If you listen to the Democrats, the solution is to tax the oil companies more. This is typical of them — they want to do what their emotions tell them to do, and since all feelings are valid, that’s OK. The oil companies are making lots of money while we’re paying more and more, so let’s soak them with a “windfall profits tax.”

Sounds good, unless you actually think. Then you remember that the last time we tried it, the main consequence was a gas shortage.

And if you want to really have some fun, ask one of those “screw the oil companies” folks how jacking up the taxes on them will lead to lower gas prices. They won’t answer, because they can’t — it’s not about finding a solution, it’s about petty revenge.

No, the problem with gas is one of the most fundamental principles of economics — one even I can understand. Supply and demand.

Right now, there is a steadily rising demand for oil in the world. That means, even if the supply stays steady, the price will increase. That is non-negotiable.

So to change the equation, there are two elements to play with: supply and demand.

We’re already doing a bit about the demand end. People are moving away from big, gas-guzzling vehicles and moving into more efficient vehicles. (And, amazingly enough, they are doing it a hell of a lot faster on their own, without the government and its stupid “CAFE” fuel mileage standards would make it happen.

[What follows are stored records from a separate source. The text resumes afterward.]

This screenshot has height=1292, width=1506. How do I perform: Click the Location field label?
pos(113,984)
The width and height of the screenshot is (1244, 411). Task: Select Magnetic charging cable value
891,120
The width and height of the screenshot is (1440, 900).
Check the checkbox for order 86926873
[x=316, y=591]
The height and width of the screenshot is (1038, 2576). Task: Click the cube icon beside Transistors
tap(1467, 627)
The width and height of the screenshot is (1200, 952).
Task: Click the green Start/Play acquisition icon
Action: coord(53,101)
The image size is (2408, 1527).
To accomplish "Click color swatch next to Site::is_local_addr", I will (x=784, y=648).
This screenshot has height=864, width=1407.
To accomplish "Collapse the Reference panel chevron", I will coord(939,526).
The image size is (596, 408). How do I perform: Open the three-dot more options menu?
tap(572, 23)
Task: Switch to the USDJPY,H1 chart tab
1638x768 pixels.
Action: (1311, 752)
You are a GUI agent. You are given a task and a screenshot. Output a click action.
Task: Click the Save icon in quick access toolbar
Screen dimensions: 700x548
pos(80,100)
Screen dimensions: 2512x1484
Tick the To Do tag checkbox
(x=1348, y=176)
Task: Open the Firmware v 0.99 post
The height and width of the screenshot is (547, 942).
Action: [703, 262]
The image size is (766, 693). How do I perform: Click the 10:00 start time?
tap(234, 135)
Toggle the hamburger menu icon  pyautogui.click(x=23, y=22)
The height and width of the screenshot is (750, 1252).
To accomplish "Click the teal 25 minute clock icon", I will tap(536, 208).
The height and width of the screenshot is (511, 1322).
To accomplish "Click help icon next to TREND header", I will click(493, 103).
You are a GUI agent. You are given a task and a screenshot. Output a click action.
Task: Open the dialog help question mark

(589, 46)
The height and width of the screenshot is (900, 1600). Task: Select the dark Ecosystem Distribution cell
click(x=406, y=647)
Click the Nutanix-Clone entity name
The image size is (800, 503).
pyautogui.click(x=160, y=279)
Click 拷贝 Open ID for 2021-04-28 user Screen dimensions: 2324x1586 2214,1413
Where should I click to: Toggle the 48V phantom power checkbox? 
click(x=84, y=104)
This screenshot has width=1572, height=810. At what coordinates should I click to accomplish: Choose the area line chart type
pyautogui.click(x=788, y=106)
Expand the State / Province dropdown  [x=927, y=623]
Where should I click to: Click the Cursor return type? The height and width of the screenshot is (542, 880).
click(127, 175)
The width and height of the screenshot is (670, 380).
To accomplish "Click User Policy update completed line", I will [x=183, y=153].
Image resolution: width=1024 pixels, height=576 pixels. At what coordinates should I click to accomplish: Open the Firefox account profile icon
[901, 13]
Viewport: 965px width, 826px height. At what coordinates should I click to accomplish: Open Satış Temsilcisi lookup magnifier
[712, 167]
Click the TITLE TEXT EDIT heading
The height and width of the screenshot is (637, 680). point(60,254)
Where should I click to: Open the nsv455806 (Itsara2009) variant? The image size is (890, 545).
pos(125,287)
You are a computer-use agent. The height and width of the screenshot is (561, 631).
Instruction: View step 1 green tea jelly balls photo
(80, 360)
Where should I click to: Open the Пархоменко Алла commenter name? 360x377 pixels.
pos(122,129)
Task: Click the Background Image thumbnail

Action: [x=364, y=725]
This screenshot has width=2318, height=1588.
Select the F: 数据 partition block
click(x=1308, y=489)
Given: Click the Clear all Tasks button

Will you look at that — it’s almost like the free market works, and works far more efficiently than government regulation!) They are also driving a lot less.

Another approach would be to cut the demand by using substitutes for oil. A lot of our oil goes into energy production. If we actually started working on alternate forms of energy, that would also help.

That’s where we run into the “no nukes” crowd, the “don’t put a windmill where it might clutter up my beachfront mansion view” crowd, the “don’t dam up the river because you might irritate this ugly fish” crowd, and so on. It’s long past time to tell them to shut the hell up and get out of the way of civilization.

Of course, that’s only a tiny part of demand. The rest of the world wants more and more oil, too. India and China are both increasing their consumption, just to name two, and they are soaking up more and more of the world’s oil supply.

So, how about increasing the supply of oil?

We can’t do THAT!

Nah. Better to let other countries sell us the oil. Let THEM pollute their land and seas, let THEM gut their territory, and let THEM keep their noose around our necks.

We have tremendous oil reserves of our own, but we simply won’t let ourselves develop them. We’re told that it’s too risky to the environment, and it will take years and years to see any real benefit from them.

Well, the environment is going to get “endangered” anyway. The real question is, “do we want the Nigerians, for example, to utterly trash theirs, with their less advanced techniques and lack of environmental watchdogs, or would we rather have it done here in the US, under our scrutiny, using the latest and best technoloogy to keep it as clean as possible?”

Another real question: “Do we want to continue giving other nations this much power over not only our economy, but our whole way of life?”

And a third real question: “Yes, we won’t see any real benefits from this for five years, if you don’t count all the jobs created in the process of getting these new oil sources online. But guess what? Five years from now, we are almost guaranteed to be in just as rough shape as we are today, if not worse, so why not get started today on not letting that happen?”